Right now no one in the manufacturing sectors that produce the vehicles and equipment Canadian farmers depend on is at all certain of the future. Even without enacting new legislation, Trump has already disrupted corporate decision making and influenced company share prices. (Ford’s actually went up after Fields’ announcement.)
“It’s new territory for most of us (in the auto sector),” said Sergio Marchionni, chairman and CEO of FCA (Fiat Chrysler Automobiles) during a press conference at the Detroit Auto Show this week. “We’ve never had a tweeting president before.”
Trump’s often-angry tweets, directed at everyone from Meryl Streep, to major corporations, to China, have caused a lot of gnashing of teeth in the corporate world, because of the uncertainty they create. The stability of trade in North America—and, in fact, the world—is now off balance, and many corporate executives have fallen back into a wait-and-see mode.

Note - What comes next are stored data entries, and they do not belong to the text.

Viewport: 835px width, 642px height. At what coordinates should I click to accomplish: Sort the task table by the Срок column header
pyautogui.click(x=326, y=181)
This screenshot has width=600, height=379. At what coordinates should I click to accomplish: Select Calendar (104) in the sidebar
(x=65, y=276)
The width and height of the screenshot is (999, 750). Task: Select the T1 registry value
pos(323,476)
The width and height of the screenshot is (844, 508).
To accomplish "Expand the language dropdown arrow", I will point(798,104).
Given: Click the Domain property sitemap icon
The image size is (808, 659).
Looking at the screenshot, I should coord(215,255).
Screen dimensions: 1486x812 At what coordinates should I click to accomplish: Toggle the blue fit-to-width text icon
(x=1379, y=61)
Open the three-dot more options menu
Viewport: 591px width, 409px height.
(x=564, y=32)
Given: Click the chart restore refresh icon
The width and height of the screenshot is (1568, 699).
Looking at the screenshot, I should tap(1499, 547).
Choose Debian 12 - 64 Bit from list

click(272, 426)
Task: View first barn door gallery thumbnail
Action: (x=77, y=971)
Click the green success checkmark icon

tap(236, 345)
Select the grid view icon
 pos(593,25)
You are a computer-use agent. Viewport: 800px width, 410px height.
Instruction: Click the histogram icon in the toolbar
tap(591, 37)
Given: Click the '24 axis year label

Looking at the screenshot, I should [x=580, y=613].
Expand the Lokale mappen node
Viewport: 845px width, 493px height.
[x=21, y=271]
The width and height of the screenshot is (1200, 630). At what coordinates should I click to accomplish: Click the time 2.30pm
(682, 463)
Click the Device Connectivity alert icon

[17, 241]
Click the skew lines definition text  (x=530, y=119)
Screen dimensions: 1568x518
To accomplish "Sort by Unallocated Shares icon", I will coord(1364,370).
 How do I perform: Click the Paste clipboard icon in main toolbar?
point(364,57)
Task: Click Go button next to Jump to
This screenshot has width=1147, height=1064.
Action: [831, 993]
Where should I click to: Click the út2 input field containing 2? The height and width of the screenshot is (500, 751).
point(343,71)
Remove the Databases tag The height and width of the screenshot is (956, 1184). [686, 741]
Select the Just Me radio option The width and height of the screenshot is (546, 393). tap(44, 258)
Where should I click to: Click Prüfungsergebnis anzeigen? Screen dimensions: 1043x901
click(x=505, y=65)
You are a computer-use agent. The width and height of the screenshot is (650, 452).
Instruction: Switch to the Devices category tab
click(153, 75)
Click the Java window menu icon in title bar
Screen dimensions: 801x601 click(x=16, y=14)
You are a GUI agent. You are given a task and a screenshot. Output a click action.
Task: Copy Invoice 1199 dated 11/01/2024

“I’m in the dark as much as you are,” continued Marchionni. “We need clarity… It’s put everything back on the back burner for the time being.”
In the event Trump does follow through with a trade wall, particularly along the Mexican border—which would be far more significant than any physical wall—manufacturers will need to reorganize production. As an example, Marchionni said his company has recently made provisions that would allow it to bring heavy-duty Ram truck production to Warren, Michigan, from its current home in Mexico if necessary.
So far, he adds, FCA still plans to go through with its previous commitments to further invest in Canada, but the same can’t be said for anything in Mexico. “I think it’s impossible for me to tell you I would consider any additional round of investments in Mexico,” he said. You have to think that if Trump turns his attention northward at any time in the future, executives would feel the same about investing here.
Toyota hasn’t said much yet about changing its plans for Mexico. But you have to think executives there are considering how they could put the brakes on their construction plans.
The swirling uncertainty isn’t limited to the auto sector. When it comes to ag equipment, John Deere has several production facilities in Mexico, too, that could be at risk.
The reason brands looked south to Mexico when deciding where to build plants was to keep the cost of production down. Would a wholesale movement of manufacturing back to the U.S. to avoid tariffs increase the cost of new vehicles and ag equipment? Will Trump be able to get support from Congress in order carry through on his threats? Does he even need it, given what we’ve seen so far? Nothing is really clear. And that’s not good for anyone.
“We need clarity, and we need rules,” said Marchionni. “And right now they’re all on the table.”